A organização social Iabas, que administra o Rocha Faria, afirmou que o hospital continua prestando atendimento, apesar do atraso de repasses de R$ 14 milhões por parte da prefeitura. Na última quinta-feira, a organização recebeu, pelo contrato do complexo hospitalar, repasse de R$ 5 milhões do município.

CLÍNICAS DA FAMÍLIA DEMITEM, DIZ ASSOCIAÇÃO

A situação atinge não só emergências, mas a saúde básica também. No cálculo da Associação de Medicina de Família e Comunidade, por causa da crise, 174 profissionais de clínicas da família foram demitidos desde o início do ano. São principalmente agentes comunitários de saúde, mas também enfermeiros e dentistas, por exemplo. Muitos atuavam na Zona Oeste, segundo o presidente da associação, Moisés Nunes.

— Muitos estavam lotados na área de Santa Cruz, que é muito vulnerável e onde as equipes percorrem grandes distâncias. Isso está acontecendo porque as Organizações Sociais não estão recebendo repasses da prefeitura e acabam demitindo — afirma Nunes. — A gente vê esse fenômeno com bastante gravidade, porque a principal tecnologia da atenção primária é a relação do profissional com o paciente. Se você fragiliza essa relação, fragiliza o cerne da medicina de família.
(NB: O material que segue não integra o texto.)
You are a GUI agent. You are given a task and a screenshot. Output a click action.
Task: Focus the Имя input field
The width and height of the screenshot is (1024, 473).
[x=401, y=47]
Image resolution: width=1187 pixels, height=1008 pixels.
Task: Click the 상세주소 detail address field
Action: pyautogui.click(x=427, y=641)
Para o ano que vem, a perspectiva é que a situação se agrave. De acordo com o vereador Paulo Pinheiro, o orçamento previsto para 2018 é de R$ 4,9 bilhões, o equivalente ao de 2016. Embora o orçamento de 2017 tenha sido de R$ 5,4 bilhões, até agora só foram usados R$ 4,5 bilhões por causa do contingenciamento de verbas. Na quinta-feira, a Câmara vai discutir esse valor em audiência pública com a Secretaria Municipal de Saúde e das comissões de Finanças e Saúde da Casa.